While it remains to be seen how far the “Core Mission” will go with respect to cutting initiatives that it deems too distant, examples of services that CMS has already determined do not tie “directly” to services provided to Medicaid beneficiaries include:
- $11M in grants to a labor union in New York to reduce costs of health insurance for certain childcare providers;
- $241M for a program in New York for non-medical in-home services, such as housekeeping;
- $17M for a California student loan repayment program;
- $20M in grants to high-speed internet for rural health care providers in North Carolina; and
- $3.8M for a diversity in medicine initiative in New York.
Note that New York’s current 1115 Waiver Amendment, for example, covers a range of health-related social needs services (HRSNs) beyond “housekeeping” to address food, housing, and transportation instabilities that impact health outcomes for New York Medicaid enrollees; all of these would fall under the April 10 letter. We previously discussed New York’s 1115 Waiver Amendment here and here.
The Trump Administration has already changed its public resources to align with the messaging in the April 10 State Medicaid Director Letter. CMS updated its Medicaid pages to include the April 10 letter and to emphasize that demonstrations must be “budget neutral” to the federal government.
Takeaways
At an unprecedented time of cost-cutting in the federal government, CMS’s refusal to share in the costs of funding these state programs shifts the burden back to the states—which will also have to decide, at an unprecedented time of upheaval, whether to cover these costs. Too, we are perhaps looking at a CMS that is less likely to recognize, for example, long-recognized home and community asked services that provide assistance to daily living activities for someone electing to age in the community instead of in an institution, or education and workforce supports to those looking to contribute to the health care field. CMS pulled back on guidance relating to HRSNs in early March.

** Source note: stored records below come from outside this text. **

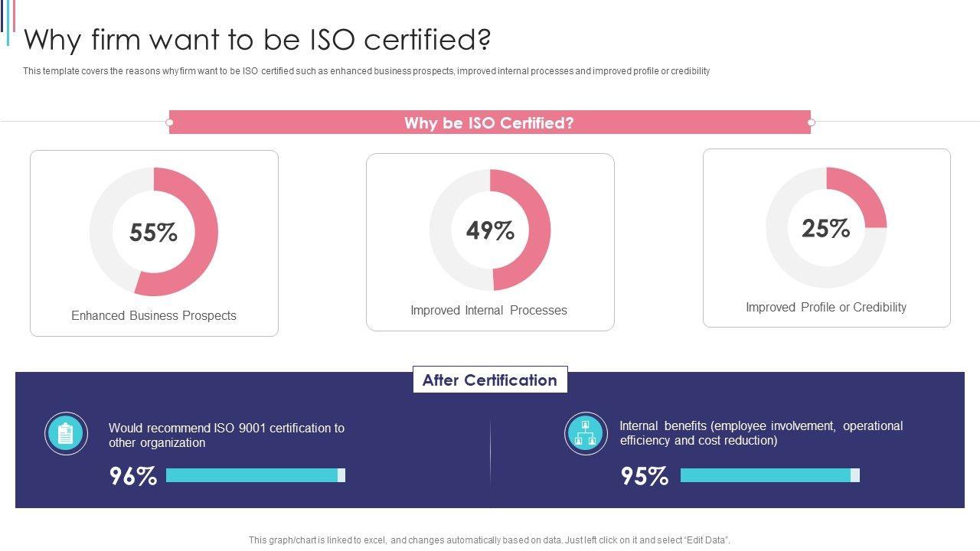Click the clipboard icon beside recommendation text
Screen dimensions: 980x551
coord(66,434)
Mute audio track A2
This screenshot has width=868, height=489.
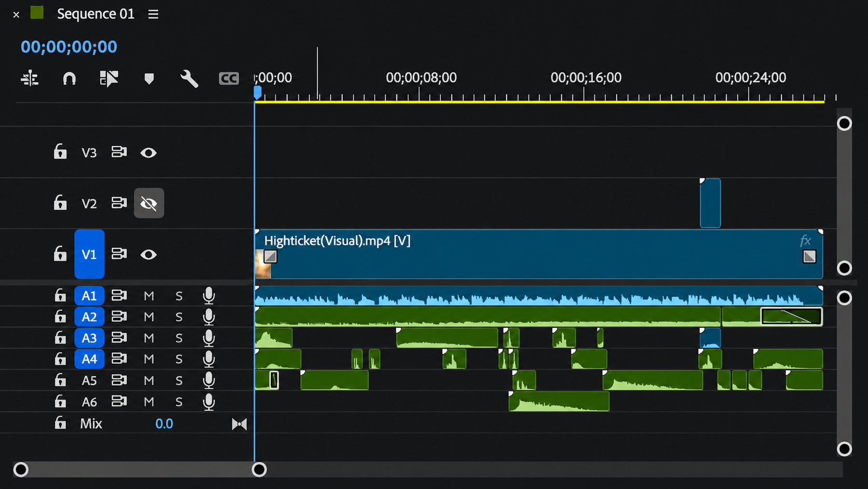tap(149, 317)
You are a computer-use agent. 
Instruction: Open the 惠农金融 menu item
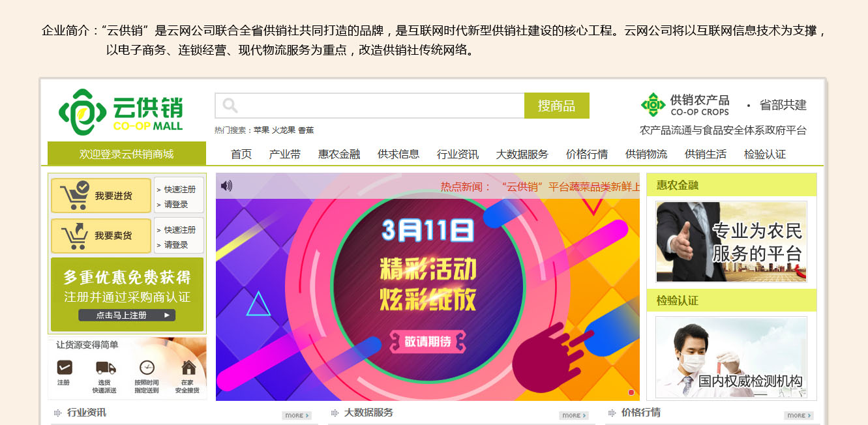tap(339, 154)
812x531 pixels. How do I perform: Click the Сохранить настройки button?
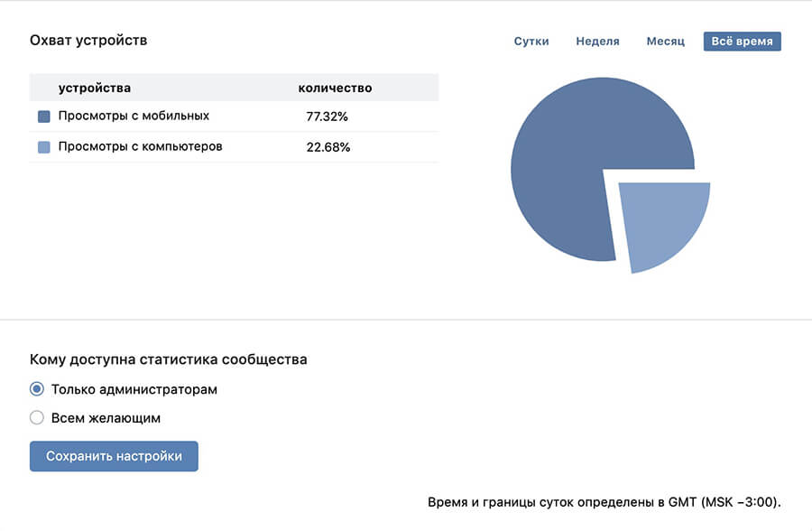pyautogui.click(x=113, y=456)
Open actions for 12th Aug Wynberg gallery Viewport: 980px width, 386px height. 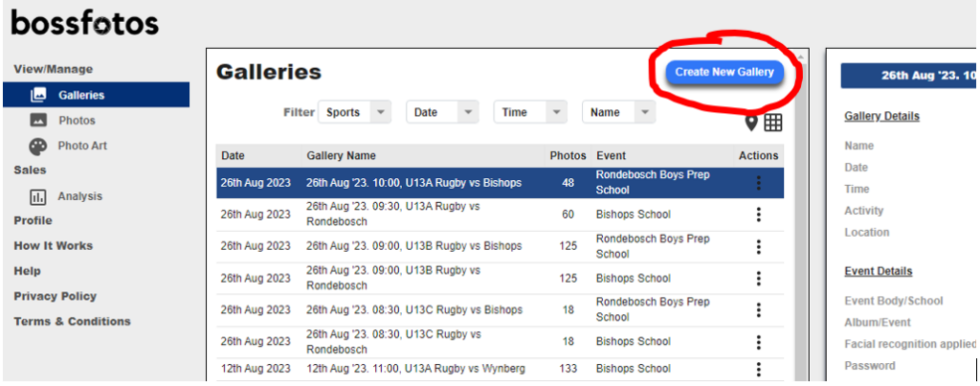pos(759,369)
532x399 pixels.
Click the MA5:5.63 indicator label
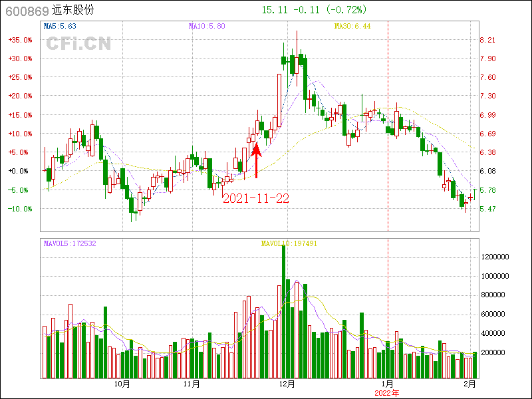(x=60, y=27)
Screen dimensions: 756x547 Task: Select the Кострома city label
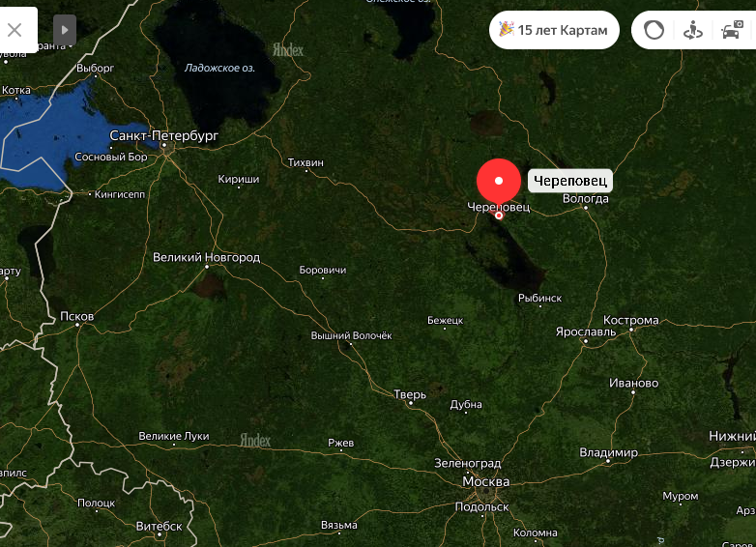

There are currently 25 states with approved social determinants of health provisions in their 1115 waivers—which may fall under the policies outlined in the April 10 letter—and another six states with pending waiver amendments. Providers, vendors, and community-based organizations operating in states with Section 1115 waivers may encounter significant revenue pressure as the funding for these services dries up. To the extent possible, alternate plans will be needed and the challenges will be substantial. Stakeholders potentially impacted should be aware of when their funding is slated to end; CMS states that the Center for Medicaid and CHIP Services (CMCS) will conduct direct outreach to states to confirm the end date for current DSHP or DSIP authority.